### ShivanshJ's blog

By ShivanshJ, history, 2 months ago, Many of my friends asked this interesting OA problem to me:

Given an array of strings $A$ of size $N$ and two integers $B$ and $C$.

Let $D$ be the number of strings of length $C$ that contains exactly $B$ of the strings in $A$ as substring.

Return $D$ mod $10^9+9$.

Constraints

$1 \le N \le 6$

$1 \le |A[i]| \le 50$

All the $N$ strings are distinct

$0 \le B \le N$

$1 \le C \le 50.$

Note that if a substring belonging to set $A$ occurs multiple times in my resulting string, it is counted only once.

My approach:

Let $Z$ be the size of the alphabet $(26)$.

Let $dp[i][j][k][m]$ denote the number of strings satisfying the constraints:

1) It is of length $i$.

2) The longest suffix present in it which is a proper prefix of some string belonging to set $A$ is the substring $[k...i]$ and the string whose proper prefix is the $j^{th}$ string in set $A$, in case of multiple such strings in $A$ choose the one with longest length. In case no such suffix exists, we can put a fake "empty string" at index $0$ in set $A$ (rest of the strings are numbered from $1$ to $N$) and assume that substring is $[i+1 , i]$.

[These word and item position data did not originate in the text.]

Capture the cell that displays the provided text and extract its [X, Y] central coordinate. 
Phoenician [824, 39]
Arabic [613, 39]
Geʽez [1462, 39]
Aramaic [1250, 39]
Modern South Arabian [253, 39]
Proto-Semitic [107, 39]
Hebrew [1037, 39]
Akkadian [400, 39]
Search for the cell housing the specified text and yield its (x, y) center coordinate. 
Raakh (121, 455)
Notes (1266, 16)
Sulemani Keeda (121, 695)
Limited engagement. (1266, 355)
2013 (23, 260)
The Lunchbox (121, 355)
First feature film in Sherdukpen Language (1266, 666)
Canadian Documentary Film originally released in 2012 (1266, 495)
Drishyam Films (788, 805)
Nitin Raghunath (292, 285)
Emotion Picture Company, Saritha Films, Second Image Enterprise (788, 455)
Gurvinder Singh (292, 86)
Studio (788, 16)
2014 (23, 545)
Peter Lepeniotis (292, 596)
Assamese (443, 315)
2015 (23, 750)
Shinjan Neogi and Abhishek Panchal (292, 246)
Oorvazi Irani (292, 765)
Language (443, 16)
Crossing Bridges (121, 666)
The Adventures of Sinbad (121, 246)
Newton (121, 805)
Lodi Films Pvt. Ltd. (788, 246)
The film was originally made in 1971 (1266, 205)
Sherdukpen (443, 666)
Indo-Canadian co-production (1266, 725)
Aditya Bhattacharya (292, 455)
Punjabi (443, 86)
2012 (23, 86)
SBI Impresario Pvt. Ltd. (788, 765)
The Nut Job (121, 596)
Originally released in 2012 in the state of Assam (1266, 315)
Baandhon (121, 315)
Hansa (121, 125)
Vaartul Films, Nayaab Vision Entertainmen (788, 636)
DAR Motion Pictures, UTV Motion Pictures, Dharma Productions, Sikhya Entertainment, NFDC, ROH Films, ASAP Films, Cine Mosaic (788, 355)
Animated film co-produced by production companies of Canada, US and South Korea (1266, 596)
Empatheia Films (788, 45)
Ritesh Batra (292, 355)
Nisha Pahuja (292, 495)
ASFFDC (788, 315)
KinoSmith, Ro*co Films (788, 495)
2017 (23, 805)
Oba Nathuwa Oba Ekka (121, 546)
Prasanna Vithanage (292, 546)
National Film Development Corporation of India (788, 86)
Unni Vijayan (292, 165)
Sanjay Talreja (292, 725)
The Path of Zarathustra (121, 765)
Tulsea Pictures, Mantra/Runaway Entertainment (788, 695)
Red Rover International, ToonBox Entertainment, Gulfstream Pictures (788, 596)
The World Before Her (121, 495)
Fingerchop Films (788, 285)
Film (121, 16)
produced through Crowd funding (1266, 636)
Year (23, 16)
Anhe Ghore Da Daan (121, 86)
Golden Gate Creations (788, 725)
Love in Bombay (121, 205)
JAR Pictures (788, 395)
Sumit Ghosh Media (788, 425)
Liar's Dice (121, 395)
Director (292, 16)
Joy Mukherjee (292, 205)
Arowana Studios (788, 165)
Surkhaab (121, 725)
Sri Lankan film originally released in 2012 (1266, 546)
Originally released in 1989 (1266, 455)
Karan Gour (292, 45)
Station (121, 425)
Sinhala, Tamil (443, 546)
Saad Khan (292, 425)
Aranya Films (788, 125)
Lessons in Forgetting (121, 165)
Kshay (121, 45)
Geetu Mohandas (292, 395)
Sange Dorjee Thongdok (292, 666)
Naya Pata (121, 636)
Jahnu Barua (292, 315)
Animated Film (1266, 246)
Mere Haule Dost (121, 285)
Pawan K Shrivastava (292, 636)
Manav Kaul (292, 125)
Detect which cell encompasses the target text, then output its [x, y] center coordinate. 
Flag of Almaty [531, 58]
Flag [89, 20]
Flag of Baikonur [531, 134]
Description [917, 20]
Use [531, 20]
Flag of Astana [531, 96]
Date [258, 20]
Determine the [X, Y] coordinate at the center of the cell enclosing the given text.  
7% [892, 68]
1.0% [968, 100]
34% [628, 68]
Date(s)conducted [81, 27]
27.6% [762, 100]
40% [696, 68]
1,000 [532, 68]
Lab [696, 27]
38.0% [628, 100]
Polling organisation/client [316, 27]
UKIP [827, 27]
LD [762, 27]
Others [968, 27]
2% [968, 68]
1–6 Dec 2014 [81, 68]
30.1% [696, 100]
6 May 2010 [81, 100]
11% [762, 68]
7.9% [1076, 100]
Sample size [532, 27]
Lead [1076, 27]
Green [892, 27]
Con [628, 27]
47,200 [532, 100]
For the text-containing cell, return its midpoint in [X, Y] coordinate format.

3) The substrings (belonging to set $A$) which has already been occurred is denoted by mask $m$, more formally, if the $w^{th}$ string in $A$ has already occurred, then $w^{th}$ bit of $m$ is set, otherwise its not.

I'll write transitions via forward style dp, if I'm adding the $(i+1)^{th}$ character, then, it might "complete" some substrings, by this I mean, some suffix which was a proper prefix of some string in $A$ before adding character will now be a complete string belonging to set $A$. Note that all such strings will be the suffix of that longest suffix.

So, some new bits in mask $m$ will be set, All this can be calculated, since we already know the longest suffix, in fact lets precalculate, $info[i][j][k]$ which gives a tuple $(bitmask, L, idx)$. If we consider the prefix of length $j$ of $i^{th}$ string in set $A$ and add character $k$ at the end, $w^{th}$ bit in bitmask is set iff, entire $w^{th}$ string in $A$ occurs as a substring in that prefix after adding character $k$, $L$ denotes the length of the longest suffix in resulting string (after adding character $k$) that is a proper prefix of $idx^{th}$ string in set $A$, this precomputation can be done naively in $O(N*C*Z*N)$.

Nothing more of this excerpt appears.